Thursday, May 17, 2018


UPDATE:  12:57 PM






Could it be that heretofore thought "invulnerable" to electoral defeat Stark County-based Ohio General Assembly delegation Republican members W. Scott Oelslager (running for Ohio House District 48, currently held by Republican J. Kirk Schuring) and Schuring himself (running for Ohio Senate District 29, currently held by W. Scott Oelslager)  will be sucked into what is being described in the media as being  the "ECOT scandal" and suffer the unthinkable?


What does that mean?

Both lose in November, 2018 because of being part of a Republican political culture within the Columbus political beltway that has resulted in Ohio possibly losing $80 million in taxpayer money to an educational "online" entity that was started by the Ohio Legislature in House Bill 770 in its 1997/1998 session?

Like Coingate, the ECOT appears to some to be a "Follow-the-Money" quest.

This quote from a former Republican John Damschroeder (a Voinovich administration official):

In 2005, following the infamous Coingate scandal, Ohio lawmakers ended the sales tax exemption for rare coins but they neglected to close the door on high fee, high risk alternative investments, made possible only because of a change in law pushed by large campaign contributors.
Schuring has been a member of the OGA since January 1, 1995 and Oelslager since February 3, 1985.

And both are largely incommunicado with any who disagree with or would question them about their positions on various legislation, to wit:  (from a SCPR source)
Despite Speaker Schuring dismissing me over ECOT(4 times he refused to talk to me) now, it appears there will be criminal charges. 
What does Schuring have to say about this?
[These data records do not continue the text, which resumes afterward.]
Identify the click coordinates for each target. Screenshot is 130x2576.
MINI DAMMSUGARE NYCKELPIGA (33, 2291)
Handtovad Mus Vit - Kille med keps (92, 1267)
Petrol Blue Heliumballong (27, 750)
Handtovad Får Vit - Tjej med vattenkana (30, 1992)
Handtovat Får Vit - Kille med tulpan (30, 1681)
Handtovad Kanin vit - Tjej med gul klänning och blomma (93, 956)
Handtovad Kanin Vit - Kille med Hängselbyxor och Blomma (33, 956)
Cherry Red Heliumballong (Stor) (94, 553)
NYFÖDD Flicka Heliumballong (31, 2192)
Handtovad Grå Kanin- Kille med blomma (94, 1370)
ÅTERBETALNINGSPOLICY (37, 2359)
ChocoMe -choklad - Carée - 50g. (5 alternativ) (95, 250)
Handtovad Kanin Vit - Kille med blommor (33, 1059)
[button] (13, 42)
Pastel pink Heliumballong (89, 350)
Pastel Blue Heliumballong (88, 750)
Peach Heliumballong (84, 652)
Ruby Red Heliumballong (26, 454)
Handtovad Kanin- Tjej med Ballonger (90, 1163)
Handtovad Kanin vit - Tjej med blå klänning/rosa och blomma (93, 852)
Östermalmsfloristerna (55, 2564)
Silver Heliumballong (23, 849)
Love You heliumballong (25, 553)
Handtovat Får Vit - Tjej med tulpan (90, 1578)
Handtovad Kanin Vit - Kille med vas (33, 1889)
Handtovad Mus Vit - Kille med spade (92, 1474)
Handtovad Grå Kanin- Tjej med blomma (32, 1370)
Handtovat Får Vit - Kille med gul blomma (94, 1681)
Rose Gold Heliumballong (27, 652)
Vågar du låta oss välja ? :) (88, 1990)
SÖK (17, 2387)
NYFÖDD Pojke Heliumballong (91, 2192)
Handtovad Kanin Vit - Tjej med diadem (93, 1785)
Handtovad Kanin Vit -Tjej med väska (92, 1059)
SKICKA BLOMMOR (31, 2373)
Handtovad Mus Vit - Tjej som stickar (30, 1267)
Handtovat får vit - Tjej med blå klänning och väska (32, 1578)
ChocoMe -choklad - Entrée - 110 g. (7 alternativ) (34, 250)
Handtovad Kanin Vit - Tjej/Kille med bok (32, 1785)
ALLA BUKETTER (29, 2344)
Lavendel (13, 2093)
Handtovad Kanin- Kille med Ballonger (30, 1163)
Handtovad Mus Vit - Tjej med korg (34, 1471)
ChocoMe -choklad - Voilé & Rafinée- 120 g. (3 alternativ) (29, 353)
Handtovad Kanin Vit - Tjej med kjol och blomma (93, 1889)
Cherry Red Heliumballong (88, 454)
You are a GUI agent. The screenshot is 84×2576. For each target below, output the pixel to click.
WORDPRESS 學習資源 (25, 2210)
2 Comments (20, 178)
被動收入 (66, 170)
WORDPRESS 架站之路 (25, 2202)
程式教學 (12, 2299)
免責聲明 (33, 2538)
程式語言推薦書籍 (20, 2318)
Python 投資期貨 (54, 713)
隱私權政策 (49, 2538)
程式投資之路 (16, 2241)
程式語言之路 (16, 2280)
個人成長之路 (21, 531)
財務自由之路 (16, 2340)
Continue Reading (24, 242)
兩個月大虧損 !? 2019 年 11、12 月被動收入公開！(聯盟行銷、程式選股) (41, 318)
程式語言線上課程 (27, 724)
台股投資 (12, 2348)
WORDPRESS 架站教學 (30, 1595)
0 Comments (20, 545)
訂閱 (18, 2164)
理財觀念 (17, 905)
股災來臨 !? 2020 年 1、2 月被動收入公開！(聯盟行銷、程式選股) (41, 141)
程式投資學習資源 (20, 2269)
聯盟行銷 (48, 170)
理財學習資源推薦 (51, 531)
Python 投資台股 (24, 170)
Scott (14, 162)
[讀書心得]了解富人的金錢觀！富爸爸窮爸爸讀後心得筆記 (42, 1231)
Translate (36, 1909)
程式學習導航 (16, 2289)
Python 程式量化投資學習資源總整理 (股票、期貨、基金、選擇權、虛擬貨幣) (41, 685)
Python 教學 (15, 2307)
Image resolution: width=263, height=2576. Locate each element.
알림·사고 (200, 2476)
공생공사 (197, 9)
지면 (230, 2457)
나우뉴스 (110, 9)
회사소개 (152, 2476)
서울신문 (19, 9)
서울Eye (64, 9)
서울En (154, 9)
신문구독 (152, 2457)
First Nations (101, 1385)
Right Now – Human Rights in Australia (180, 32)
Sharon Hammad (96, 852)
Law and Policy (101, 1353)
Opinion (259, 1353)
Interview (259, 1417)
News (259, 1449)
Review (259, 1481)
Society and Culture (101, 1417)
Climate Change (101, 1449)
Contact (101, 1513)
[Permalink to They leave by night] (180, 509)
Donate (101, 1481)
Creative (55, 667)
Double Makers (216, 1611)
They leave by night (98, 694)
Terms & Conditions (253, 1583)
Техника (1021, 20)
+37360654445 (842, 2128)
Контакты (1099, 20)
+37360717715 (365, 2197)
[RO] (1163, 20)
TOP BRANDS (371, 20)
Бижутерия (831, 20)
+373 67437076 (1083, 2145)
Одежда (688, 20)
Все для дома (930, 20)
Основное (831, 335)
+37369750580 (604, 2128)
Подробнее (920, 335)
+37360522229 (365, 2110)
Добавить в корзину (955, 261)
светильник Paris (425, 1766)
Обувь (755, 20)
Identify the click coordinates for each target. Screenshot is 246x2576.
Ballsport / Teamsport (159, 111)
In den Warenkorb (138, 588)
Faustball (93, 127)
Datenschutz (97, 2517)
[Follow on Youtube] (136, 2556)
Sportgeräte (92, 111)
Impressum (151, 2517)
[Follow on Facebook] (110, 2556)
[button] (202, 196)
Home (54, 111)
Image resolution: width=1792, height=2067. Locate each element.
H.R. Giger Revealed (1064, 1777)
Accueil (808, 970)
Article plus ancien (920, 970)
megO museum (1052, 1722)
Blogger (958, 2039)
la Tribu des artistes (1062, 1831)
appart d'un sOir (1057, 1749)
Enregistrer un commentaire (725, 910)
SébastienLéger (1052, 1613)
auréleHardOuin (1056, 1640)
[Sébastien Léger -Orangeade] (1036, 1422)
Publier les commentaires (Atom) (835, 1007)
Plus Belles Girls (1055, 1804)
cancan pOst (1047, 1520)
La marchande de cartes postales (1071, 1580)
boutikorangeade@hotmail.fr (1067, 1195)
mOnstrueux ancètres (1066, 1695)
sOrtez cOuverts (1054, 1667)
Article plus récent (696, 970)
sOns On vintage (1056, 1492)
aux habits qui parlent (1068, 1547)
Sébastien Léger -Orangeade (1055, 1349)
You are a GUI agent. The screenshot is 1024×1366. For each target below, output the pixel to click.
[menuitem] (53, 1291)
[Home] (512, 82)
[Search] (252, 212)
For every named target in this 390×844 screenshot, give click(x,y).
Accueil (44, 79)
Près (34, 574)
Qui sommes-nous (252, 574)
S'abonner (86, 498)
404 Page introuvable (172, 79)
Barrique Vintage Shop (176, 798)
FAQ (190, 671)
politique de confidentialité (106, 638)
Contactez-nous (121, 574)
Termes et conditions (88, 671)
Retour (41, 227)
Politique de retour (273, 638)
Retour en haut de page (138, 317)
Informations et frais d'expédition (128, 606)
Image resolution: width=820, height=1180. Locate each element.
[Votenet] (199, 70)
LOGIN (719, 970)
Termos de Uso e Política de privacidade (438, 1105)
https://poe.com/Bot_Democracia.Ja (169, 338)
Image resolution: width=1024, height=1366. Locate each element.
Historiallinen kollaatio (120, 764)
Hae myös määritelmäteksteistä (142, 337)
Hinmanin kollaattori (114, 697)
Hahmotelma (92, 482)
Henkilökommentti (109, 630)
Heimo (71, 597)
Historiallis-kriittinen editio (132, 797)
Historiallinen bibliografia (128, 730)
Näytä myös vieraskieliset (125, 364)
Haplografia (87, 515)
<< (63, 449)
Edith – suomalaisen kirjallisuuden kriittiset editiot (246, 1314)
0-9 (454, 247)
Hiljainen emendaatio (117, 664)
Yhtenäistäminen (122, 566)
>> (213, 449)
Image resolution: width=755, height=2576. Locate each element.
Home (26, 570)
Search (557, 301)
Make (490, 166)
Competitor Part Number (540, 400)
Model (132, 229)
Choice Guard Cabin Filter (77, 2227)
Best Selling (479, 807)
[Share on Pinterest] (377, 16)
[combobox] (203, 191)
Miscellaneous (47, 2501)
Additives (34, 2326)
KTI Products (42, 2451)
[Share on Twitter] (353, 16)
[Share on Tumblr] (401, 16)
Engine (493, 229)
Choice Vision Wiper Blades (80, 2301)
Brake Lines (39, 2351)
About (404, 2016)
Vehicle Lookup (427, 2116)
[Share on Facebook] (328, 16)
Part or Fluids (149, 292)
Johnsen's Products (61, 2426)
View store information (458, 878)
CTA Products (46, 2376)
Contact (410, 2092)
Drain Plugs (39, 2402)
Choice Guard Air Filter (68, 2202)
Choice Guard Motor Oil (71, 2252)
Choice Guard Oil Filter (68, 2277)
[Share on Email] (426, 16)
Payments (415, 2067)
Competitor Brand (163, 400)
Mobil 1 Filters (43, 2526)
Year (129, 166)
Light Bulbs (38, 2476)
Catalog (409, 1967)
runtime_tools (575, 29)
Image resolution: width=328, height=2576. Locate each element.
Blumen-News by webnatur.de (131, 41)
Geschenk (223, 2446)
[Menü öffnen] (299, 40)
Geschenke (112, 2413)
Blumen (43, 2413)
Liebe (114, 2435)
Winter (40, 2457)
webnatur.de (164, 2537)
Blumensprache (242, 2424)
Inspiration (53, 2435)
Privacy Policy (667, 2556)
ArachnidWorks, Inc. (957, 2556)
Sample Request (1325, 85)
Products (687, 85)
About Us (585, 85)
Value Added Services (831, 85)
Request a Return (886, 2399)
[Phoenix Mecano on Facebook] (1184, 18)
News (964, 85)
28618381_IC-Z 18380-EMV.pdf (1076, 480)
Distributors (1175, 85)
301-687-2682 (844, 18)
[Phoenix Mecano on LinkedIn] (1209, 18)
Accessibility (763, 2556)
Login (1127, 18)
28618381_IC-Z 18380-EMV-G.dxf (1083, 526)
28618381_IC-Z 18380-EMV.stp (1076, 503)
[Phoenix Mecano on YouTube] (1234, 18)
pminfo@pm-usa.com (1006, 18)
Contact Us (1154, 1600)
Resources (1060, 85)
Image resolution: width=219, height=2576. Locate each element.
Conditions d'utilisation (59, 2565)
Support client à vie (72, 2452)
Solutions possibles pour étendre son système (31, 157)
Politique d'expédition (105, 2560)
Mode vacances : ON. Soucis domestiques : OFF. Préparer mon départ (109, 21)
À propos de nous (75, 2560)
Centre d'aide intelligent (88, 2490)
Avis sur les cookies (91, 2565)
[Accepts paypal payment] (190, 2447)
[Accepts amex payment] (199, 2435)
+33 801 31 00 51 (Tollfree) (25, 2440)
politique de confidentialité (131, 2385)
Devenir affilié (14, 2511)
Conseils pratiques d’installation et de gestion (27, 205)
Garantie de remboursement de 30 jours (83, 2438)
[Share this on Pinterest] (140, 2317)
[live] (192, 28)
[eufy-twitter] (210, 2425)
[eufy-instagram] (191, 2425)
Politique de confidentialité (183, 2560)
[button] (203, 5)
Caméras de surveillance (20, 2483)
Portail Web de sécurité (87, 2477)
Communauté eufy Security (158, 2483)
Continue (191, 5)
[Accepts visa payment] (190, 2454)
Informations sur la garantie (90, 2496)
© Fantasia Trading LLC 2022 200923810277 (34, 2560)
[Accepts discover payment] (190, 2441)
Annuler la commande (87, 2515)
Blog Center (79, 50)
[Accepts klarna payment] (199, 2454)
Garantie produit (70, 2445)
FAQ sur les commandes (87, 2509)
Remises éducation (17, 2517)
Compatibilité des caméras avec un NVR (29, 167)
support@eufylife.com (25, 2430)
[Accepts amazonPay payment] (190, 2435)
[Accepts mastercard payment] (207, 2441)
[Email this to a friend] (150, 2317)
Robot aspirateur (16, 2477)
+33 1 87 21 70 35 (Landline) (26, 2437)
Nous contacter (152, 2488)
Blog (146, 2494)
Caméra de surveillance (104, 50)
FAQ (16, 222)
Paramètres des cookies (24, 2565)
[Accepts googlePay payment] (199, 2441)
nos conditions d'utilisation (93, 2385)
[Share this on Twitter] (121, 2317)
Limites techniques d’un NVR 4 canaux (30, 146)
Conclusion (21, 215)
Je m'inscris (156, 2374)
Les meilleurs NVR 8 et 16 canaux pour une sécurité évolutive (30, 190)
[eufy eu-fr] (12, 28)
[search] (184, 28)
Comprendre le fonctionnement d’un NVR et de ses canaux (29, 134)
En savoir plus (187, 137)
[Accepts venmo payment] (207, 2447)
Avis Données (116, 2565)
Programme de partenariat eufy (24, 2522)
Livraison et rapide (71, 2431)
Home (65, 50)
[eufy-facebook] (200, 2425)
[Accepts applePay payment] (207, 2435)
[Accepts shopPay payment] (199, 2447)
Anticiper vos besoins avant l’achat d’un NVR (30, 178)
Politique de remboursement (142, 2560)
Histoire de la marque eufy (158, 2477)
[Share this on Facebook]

Funny, he has yet to return the campaign contributions he took in exchange for trying to block the DOE audit.
Schuring used to always take the SCPR's questions, but hasn't for several years because, of course, The Report "cuts-right-to-the-chase."  Apparently, he cannot handle incisive questioning.

Since term limits (8 consecutive years) have been the law of Ohio, the two have switched back and forth between the 29th and the 48th (and its predecessor district designation) in order to defeat the will of Ohio voters that we get fresh faces in the OGA periodically.

Even though the Stark County "organized" Democratic Party seem to have given Oleslager and Schuring "a pass" (as in many previous election cycles), circumstances might overcome the political weakness/inexperience of the Democratic candidates nominated on May 8th.

This particular blog is an introduction to a multi-volume-series that The Stark County Political Report (SCPR, The Report) is embarking upon which the series will dig deep into the history and progression of support for ECOT on the part of legislators Schuring and Oelslager.

Last evening the SCPR was at North Canton Board of Education's monthly meeting for May in which Superintendent Jeff Wendorf made comments on North Canton's efforts, one district out of the seventeen Stark County school districts, to make inroads on online charter/community school revenue takeaways which across Ohio results in local school districts losing millions upon millions of taxpayer provided dollars to private sector educational entrepreneurs.

North Canton loses about one-half-million dollars ($513,000 last year) per year to the charter/community/online school entreprise provided for by the likes of Schuring and Oelslager and their Republican colleagues in the Ohio Legislature.

Here is a SCPR video on the NC-BOE Digital Learning Center discussion and vote:

It will be interesting to see whether or not the likes of Stark County Democratic Party chairman Phil Giavasis and the party's executive committee will seize what comes to be a prime opportunity to unseat Schuring and Oelslager.

The Report is skeptical that Giavasis et al will do little if anything to defeat Oelslager and Schuring.

Going back many years, there seems to have been a love affair between local elected Democrats who also hold key local party positions and Schuring and Oelslager.

There have been a parade of  48th/29th District candidate "sacrificial lambs" put to "political slaughter" in an act of political appeasement to these seeming fixtures in Stark County governance/politics.

As recent as April 30, 2018, the former Stark County Democratic chairman who is also Jackson Township's elected fiscal officer and appointed economic development director at a meeting with the Stark County commissioners on Jackson "Strip-extended" project was singing the praises of Schuring.

Do not expect Giavasis et al to go all out in support of Friedman (Oelslager) and Wilburn (Schuring).

If one or both pull off an upset, it certainly will be on their own efforts coalescing, perhaps, with a brewing scandal with the Republican supermajority dominated Ohio General Assembly on the ECOT matter.

And they won't be beholden to the likes of politicos Giavasis and Gonzalez.

But will they be sharp enough, politically skilled enough to take advantage?